Records shown
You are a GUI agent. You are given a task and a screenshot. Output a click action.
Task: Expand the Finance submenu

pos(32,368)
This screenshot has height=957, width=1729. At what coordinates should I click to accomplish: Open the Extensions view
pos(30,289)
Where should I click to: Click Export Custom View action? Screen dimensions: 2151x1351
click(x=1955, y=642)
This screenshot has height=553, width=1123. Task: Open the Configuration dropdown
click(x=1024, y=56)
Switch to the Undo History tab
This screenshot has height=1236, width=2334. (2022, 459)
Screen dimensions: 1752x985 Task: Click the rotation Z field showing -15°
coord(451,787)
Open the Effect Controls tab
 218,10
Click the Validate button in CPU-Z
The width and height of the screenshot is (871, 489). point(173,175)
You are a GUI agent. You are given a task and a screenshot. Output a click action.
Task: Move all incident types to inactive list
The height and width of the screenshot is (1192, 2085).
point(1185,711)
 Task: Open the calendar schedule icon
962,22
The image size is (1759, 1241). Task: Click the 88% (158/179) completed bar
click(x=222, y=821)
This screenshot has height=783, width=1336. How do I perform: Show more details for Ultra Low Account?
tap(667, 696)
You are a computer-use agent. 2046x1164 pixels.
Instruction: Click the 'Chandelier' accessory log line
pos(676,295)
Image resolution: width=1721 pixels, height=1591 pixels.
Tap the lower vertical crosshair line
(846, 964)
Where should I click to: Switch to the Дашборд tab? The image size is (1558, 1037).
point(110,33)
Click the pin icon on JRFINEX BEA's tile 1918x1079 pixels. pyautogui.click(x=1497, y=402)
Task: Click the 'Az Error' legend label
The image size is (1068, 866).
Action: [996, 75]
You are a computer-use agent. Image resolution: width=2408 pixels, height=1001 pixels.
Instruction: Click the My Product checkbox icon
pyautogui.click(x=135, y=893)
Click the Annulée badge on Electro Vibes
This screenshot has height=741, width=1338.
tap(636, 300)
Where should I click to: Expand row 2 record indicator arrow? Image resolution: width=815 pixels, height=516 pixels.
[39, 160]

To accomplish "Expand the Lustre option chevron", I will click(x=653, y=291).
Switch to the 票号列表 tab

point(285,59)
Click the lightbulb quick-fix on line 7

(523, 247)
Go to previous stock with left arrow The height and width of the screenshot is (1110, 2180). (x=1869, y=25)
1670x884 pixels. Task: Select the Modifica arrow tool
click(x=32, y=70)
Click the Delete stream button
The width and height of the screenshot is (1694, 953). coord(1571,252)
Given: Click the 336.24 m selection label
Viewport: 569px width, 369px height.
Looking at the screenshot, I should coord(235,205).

Work instructions
Retype the data exactly as given.

Output of the task
You are a GUI agent. You are given a task and a screenshot. Output a click action.
Task: Expand the Finance submenu

pos(32,368)
This screenshot has height=957, width=1729. At what coordinates should I click to accomplish: Open the Extensions view
pos(30,289)
Where should I click to: Click Export Custom View action? Screen dimensions: 2151x1351
click(x=1955, y=642)
This screenshot has height=553, width=1123. Task: Open the Configuration dropdown
click(x=1024, y=56)
Switch to the Undo History tab
This screenshot has height=1236, width=2334. (2022, 459)
Screen dimensions: 1752x985 Task: Click the rotation Z field showing -15°
coord(451,787)
Open the Effect Controls tab
 218,10
Click the Validate button in CPU-Z
The width and height of the screenshot is (871, 489). point(173,175)
You are a GUI agent. You are given a task and a screenshot. Output a click action.
Task: Move all incident types to inactive list
The height and width of the screenshot is (1192, 2085).
point(1185,711)
 Task: Open the calendar schedule icon
962,22
The image size is (1759, 1241). Task: Click the 88% (158/179) completed bar
click(x=222, y=821)
This screenshot has height=783, width=1336. How do I perform: Show more details for Ultra Low Account?
tap(667, 696)
You are a computer-use agent. 2046x1164 pixels.
Instruction: Click the 'Chandelier' accessory log line
pos(676,295)
Image resolution: width=1721 pixels, height=1591 pixels.
Tap the lower vertical crosshair line
(846, 964)
Where should I click to: Switch to the Дашборд tab? The image size is (1558, 1037).
point(110,33)
Click the pin icon on JRFINEX BEA's tile 1918x1079 pixels. pyautogui.click(x=1497, y=402)
Task: Click the 'Az Error' legend label
The image size is (1068, 866).
Action: [996, 75]
You are a computer-use agent. Image resolution: width=2408 pixels, height=1001 pixels.
Instruction: Click the My Product checkbox icon
pyautogui.click(x=135, y=893)
Click the Annulée badge on Electro Vibes
This screenshot has height=741, width=1338.
tap(636, 300)
Where should I click to: Expand row 2 record indicator arrow? Image resolution: width=815 pixels, height=516 pixels.
[39, 160]

To accomplish "Expand the Lustre option chevron", I will click(x=653, y=291).
Switch to the 票号列表 tab

point(285,59)
Click the lightbulb quick-fix on line 7

(523, 247)
Go to previous stock with left arrow The height and width of the screenshot is (1110, 2180). (x=1869, y=25)
1670x884 pixels. Task: Select the Modifica arrow tool
click(x=32, y=70)
Click the Delete stream button
The width and height of the screenshot is (1694, 953). coord(1571,252)
Given: Click the 336.24 m selection label
Viewport: 569px width, 369px height.
Looking at the screenshot, I should coord(235,205).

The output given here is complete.